Nowak: – System jest prosty
Grzegorz Nowak przedstawił sposób segregacji w sposób bardzo prosty. – Właściciele nieruchomości zobowiązani są do dostarczania firmie wywożącej śmieci odpadów w odpowiednich pojemnikach. Mieszkańcy domów jednorodzinnych w workach o odpowiednich kolorach, a administratorzy bloków w kontenerach na poszczególne rodzaje śmieci. Wstępna segregacja następuje już w domu. Plastiki odkładamy do jednego pojemnika, papier i tekturę do drugiego i tak dalej. Wynosząc śmieci, odpowiednie odpadki wrzucamy po prostu do odpowiednich kontenerów – mówił.

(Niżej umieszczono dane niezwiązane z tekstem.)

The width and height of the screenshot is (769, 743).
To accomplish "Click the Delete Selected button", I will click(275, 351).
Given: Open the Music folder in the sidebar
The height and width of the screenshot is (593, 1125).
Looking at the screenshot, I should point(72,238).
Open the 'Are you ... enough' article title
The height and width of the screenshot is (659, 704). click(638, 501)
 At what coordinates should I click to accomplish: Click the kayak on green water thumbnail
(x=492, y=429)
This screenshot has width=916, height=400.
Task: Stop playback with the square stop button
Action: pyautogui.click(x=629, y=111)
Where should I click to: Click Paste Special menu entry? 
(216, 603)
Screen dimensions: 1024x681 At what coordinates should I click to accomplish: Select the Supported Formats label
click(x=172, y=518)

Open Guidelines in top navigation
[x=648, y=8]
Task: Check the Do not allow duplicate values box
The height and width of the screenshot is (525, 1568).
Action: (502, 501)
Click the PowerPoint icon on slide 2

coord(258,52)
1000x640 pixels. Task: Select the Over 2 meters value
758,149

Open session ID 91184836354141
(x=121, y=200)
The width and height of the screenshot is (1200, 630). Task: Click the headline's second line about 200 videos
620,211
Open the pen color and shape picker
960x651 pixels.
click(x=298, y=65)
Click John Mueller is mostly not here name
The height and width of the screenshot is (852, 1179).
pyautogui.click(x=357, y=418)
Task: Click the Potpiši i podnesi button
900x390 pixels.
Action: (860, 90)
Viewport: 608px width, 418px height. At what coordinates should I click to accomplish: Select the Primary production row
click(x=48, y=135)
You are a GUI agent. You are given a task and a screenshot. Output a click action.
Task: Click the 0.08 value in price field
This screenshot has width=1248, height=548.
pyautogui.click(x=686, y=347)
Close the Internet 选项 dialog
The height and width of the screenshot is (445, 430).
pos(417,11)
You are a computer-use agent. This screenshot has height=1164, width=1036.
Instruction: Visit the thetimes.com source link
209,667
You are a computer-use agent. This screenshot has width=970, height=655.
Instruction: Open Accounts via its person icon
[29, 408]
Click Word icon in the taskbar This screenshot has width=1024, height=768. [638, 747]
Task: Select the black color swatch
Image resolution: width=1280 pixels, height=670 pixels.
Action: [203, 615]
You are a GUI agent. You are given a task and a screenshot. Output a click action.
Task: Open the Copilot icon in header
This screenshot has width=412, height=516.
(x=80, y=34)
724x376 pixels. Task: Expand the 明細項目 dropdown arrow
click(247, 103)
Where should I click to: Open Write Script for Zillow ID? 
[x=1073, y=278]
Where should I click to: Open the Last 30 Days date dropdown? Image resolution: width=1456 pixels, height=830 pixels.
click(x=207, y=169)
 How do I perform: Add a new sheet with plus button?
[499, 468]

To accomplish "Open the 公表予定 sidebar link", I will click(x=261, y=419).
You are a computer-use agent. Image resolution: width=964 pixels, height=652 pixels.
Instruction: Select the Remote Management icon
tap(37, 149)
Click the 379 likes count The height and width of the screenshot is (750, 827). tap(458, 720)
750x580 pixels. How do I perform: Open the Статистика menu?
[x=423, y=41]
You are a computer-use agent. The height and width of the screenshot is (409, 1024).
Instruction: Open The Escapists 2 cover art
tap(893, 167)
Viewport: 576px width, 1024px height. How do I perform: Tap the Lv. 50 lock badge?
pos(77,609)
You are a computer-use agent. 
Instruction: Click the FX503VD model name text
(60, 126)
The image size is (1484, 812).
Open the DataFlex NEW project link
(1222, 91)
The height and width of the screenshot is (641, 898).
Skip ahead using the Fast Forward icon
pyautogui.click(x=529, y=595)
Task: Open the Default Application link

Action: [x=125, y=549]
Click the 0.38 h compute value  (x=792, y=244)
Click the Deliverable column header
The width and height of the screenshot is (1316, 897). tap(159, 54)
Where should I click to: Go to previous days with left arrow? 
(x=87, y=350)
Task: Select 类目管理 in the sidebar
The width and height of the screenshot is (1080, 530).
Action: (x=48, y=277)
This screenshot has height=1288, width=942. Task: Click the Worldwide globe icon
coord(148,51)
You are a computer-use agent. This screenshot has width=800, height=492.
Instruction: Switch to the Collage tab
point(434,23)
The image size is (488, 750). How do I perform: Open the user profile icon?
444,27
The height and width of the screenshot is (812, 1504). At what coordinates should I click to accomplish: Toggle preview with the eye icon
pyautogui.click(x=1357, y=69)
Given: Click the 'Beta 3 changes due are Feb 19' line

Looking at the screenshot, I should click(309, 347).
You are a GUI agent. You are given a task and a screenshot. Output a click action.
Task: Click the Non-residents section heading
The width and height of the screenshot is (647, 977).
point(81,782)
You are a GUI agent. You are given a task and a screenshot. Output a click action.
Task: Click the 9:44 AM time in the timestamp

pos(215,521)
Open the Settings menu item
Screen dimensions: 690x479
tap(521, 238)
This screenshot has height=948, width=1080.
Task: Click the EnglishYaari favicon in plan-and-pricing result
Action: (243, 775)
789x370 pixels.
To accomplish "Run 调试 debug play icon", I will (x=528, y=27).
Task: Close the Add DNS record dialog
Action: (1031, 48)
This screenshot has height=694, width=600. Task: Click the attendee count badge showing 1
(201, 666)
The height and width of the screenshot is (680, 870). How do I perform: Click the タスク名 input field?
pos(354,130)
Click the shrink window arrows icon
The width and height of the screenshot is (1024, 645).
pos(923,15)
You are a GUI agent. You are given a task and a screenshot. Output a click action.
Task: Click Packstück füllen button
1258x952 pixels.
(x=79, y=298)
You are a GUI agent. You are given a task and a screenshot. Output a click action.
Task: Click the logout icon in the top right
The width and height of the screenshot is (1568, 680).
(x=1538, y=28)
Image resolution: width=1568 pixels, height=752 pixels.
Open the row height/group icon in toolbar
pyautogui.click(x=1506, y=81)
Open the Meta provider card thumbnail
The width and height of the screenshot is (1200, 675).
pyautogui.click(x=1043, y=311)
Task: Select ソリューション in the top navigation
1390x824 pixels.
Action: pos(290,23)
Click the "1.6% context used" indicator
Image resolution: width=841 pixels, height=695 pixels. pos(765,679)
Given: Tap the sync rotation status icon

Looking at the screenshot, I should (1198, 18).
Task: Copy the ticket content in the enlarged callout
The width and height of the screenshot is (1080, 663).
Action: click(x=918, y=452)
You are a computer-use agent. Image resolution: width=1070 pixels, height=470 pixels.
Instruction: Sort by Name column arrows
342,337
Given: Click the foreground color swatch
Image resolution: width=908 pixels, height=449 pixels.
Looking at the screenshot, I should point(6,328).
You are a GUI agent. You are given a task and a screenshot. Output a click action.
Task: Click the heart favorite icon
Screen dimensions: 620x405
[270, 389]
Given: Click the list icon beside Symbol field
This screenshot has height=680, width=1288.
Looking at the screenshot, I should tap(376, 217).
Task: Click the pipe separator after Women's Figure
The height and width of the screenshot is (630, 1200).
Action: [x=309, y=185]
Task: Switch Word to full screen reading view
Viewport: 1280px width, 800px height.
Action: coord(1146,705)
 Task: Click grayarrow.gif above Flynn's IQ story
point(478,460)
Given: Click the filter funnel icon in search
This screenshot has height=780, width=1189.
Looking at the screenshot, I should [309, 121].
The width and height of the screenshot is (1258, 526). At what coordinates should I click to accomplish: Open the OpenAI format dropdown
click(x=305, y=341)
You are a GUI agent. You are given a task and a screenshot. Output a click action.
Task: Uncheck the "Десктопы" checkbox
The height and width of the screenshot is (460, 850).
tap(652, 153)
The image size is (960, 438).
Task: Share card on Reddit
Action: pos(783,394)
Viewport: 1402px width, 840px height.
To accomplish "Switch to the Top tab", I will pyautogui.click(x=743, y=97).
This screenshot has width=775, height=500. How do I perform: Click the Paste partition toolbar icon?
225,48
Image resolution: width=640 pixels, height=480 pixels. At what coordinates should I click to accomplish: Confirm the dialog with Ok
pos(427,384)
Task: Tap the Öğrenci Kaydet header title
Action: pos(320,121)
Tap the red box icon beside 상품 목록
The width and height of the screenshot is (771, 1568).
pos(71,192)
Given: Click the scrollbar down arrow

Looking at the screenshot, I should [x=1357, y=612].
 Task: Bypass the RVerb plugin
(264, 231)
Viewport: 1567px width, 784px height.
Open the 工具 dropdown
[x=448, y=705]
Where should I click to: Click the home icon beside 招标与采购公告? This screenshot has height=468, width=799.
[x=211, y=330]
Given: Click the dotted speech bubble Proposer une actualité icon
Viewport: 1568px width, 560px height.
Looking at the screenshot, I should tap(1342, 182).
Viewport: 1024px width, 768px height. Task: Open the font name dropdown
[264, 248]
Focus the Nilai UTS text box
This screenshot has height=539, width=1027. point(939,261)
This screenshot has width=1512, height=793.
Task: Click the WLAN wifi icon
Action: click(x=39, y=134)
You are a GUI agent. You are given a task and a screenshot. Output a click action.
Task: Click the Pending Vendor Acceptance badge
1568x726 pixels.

Okazuje się, że nie będzie istotne, gdzie kupimy worki na śmieci. Firma przyjmowała będzie wszystkie, ważne tylko by były odpowiednich kolorów, grubości i miały dobre opisy. – Tutaj mamy dowolność, kupujemy tam, gdzie jest najtaniej. Przypominam także, że gmina zobowiązana jest odebrać każdą ilość odpadów. Nie istotne jest więc, czy wystawimy przed płot dwa czy trzy worki z papierem. Możemy nie wystawić żadnego, bo produkujemy tych odpadów mało. Nie istotne, mamy obowiązek odebrać każdą ilość – mówił naczelnik.
Odbierać będą często
Znamy już także częstotliwość wywozu śmieci – tak w domach jednorodzinnych, jak na osiedlach. Odpady komunalne, czyli zmieszane, wywożone będą spod bloków dwa razy w tygodniu. Spod domów dwa razy w miesiacu. Śmieci po wstępnej segregacji, czyli tworzywa sztuczne, szkło oraz papier z osiedli znikały będą co dwa tygodnie, a spod domów raz w miesiącu. Odpadki zielone z obu rodzajów zsypów odbierane będą dwa razy na miesiąc, a wielkie gabaryty i odpadki elektroniczne dwa razy w roku, po telefonicznym zgłoszeniu. Dla osiedli wielkogabarytowe śmieci wywieźć będzie można co dwa tygodnie z uwagi na ilość i częstotliwość obecnych zgłoszeń. Pełna lista wstępnej segregacji śmieci, wraz z wizualizacją, dozwolonymi i zabronionymi rodzajami śmieci, które trafiać mogą do poszczególnych kontenerów i worków dostępna jest na stronie segreguj.rybnik.eu.